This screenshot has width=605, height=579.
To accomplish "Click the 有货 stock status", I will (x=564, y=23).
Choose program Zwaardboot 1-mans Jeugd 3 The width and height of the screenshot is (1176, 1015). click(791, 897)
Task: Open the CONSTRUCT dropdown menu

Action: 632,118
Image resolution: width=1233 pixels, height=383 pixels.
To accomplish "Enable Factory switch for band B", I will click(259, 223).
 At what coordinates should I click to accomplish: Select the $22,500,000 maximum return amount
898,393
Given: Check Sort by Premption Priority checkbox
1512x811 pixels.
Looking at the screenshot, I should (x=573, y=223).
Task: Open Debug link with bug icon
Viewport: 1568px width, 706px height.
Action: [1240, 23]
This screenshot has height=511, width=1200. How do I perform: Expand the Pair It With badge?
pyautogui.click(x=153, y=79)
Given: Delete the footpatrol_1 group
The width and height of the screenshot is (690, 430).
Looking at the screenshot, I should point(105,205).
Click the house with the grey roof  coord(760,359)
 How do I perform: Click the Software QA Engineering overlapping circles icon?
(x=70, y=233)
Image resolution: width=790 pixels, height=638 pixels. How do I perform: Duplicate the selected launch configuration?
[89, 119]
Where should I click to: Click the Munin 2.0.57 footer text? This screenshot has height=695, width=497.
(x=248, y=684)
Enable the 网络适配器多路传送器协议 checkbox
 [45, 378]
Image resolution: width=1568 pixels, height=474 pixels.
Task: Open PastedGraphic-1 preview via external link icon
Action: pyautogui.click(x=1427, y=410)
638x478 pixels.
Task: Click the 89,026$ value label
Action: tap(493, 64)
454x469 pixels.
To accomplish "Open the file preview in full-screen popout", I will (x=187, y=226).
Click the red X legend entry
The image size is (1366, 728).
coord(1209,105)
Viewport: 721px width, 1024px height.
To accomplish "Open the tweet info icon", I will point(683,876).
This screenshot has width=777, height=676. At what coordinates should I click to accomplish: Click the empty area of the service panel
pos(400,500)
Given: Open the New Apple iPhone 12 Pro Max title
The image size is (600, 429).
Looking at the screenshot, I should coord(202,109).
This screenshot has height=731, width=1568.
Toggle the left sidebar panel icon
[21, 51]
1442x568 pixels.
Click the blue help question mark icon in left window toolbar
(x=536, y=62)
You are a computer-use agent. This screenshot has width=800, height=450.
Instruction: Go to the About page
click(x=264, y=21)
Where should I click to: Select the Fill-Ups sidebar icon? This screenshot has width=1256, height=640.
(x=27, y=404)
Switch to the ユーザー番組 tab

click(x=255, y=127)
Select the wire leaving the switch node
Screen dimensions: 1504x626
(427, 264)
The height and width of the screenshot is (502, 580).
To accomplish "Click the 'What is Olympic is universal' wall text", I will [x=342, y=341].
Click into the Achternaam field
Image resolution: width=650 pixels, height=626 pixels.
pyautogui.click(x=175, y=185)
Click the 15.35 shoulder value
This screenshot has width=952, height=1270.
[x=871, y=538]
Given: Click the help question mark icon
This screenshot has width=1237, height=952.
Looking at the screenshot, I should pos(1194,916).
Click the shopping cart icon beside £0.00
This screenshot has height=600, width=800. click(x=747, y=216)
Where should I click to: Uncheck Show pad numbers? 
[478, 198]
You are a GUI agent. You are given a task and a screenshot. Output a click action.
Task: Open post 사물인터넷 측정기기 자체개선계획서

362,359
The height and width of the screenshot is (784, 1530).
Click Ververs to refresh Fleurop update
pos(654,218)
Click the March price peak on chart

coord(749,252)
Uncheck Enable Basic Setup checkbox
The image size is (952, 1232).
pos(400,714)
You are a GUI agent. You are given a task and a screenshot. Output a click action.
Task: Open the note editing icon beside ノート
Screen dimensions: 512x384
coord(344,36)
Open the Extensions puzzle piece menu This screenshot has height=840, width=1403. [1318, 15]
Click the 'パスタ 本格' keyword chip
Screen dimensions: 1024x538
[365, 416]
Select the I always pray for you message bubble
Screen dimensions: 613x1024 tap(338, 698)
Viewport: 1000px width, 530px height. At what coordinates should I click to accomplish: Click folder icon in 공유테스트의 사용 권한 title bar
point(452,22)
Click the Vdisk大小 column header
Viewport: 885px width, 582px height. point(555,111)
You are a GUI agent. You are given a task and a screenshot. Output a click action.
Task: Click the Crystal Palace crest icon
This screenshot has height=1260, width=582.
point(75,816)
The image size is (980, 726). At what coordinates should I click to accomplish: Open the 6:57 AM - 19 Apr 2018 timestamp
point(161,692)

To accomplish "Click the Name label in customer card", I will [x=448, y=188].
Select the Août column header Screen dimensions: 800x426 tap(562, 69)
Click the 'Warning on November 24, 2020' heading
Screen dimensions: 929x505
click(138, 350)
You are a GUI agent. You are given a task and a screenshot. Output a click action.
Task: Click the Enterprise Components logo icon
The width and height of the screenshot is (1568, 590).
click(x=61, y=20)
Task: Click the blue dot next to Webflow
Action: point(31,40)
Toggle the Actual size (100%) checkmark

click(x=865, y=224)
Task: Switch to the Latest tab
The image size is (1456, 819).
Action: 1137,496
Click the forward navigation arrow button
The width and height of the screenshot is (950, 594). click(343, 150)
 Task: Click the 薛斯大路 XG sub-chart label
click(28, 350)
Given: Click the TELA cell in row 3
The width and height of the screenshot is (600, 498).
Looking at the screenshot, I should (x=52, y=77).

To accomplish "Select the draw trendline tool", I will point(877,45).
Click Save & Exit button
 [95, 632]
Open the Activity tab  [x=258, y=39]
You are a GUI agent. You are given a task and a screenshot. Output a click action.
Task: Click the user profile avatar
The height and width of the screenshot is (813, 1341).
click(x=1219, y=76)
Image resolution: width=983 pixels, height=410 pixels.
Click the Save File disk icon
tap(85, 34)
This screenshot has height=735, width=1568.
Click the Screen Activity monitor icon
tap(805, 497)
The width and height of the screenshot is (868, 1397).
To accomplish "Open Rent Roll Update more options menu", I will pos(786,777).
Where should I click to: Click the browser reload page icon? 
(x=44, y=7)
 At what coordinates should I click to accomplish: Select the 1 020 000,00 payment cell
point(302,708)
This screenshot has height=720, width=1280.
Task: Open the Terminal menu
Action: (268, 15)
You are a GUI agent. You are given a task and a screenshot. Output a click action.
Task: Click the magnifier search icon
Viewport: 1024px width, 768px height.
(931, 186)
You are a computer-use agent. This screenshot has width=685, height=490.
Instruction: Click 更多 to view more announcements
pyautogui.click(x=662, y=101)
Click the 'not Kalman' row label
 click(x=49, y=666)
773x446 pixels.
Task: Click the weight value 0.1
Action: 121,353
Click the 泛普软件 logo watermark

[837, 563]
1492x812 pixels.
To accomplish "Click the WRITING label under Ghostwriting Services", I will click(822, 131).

——

What you are asked to do >>
Your answer should be a single number: the count of lines in the material above that contain "computer".

Task response >>
2